TYNDALL BLOG: DAILY NOTES ON NETWORK TELEVISION NIGHTLY NEWS
AUTOMATIC SPENDING CUTS TURN OUT TO BE NO APOCALYPSE If it had not been for Pope Benedict, the weekending headlines would have been the climax of a day-by-day countdown to the dreaded sequester. But the Vatican has topped the agenda most of the week. The implementation of $85bn in automatic federal spending cuts was, indeed, the lead item on all three newscasts and Story of the Day -- but the expected build-up of pressure on politicians to arrive at an alternative compromise had not been exerted via news coverage. Only twice previously in the entire month of February (this Tuesday and the Tuesday before) had the looming sequester also qualified as Story of the Day.
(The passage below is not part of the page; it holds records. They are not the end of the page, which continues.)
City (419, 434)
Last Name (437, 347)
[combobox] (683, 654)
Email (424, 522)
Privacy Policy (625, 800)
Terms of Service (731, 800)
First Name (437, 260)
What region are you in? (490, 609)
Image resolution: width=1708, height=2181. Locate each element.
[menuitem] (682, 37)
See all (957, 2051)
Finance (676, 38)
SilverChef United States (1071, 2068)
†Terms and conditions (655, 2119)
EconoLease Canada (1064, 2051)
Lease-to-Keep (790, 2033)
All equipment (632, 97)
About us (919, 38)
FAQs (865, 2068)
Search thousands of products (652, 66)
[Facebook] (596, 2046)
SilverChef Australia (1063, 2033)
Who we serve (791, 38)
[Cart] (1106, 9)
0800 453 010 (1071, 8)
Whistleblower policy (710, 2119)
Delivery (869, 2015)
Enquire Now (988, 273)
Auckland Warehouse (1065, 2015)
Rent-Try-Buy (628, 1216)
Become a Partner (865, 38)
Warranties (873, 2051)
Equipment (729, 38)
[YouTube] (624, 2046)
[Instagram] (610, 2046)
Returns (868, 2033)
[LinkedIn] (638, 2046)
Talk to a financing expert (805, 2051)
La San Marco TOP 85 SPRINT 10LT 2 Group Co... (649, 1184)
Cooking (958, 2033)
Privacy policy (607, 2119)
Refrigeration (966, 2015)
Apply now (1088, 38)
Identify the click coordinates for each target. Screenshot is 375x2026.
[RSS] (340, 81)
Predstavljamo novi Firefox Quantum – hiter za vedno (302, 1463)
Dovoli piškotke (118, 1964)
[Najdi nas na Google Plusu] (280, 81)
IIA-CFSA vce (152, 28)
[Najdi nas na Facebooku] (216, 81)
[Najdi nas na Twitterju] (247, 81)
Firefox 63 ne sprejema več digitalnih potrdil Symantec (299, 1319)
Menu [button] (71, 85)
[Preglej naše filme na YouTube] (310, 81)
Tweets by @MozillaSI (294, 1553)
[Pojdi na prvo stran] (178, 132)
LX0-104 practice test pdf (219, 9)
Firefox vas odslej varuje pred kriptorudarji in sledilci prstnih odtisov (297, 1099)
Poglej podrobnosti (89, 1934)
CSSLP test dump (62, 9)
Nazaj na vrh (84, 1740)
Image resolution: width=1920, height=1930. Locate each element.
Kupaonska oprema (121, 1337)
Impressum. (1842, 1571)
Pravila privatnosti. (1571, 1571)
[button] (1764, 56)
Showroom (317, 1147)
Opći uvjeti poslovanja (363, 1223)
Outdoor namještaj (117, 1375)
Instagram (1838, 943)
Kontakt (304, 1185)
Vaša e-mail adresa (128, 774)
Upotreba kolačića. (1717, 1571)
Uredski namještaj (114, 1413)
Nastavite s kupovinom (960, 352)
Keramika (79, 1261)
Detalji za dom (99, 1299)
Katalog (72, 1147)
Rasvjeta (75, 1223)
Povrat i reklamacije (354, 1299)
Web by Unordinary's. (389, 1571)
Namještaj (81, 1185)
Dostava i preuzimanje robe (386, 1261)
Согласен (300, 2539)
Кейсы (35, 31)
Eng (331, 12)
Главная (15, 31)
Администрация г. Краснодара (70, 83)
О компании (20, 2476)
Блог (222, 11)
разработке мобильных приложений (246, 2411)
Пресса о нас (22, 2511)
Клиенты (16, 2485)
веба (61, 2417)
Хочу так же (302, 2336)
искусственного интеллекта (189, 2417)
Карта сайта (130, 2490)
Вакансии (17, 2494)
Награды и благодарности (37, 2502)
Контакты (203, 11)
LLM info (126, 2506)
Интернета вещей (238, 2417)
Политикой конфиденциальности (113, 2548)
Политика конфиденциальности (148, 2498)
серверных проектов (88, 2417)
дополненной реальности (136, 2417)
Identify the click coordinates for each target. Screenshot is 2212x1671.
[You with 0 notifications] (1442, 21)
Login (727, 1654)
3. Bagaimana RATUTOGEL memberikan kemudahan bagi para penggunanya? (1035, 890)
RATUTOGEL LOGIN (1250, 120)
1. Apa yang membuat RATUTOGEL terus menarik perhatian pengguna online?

As it was, all three newscasts led from the White House where Barack Obama struck a surprisingly reassuring tone about that automatic ax: its effect would be neither apocalyptic nor sudden. ABC relied on Jonathan Karl alone for its coverage. NBC had David Gregory, anchor of Meet the Press, follow Chuck Todd's lead report: Gregory introduced reassuring soundbites from his Sunday interview with Speaker John Boehner that there would be no total shutdown of the federal government at the end of the month. CBS, as it has all month long, covered the budget fight in most detail: Major Garrett from the White House; Nancy Cordes from the corridors of the Capitol; and anchor Scott Pelley, who edited together previous soundbites from both President and Speaker.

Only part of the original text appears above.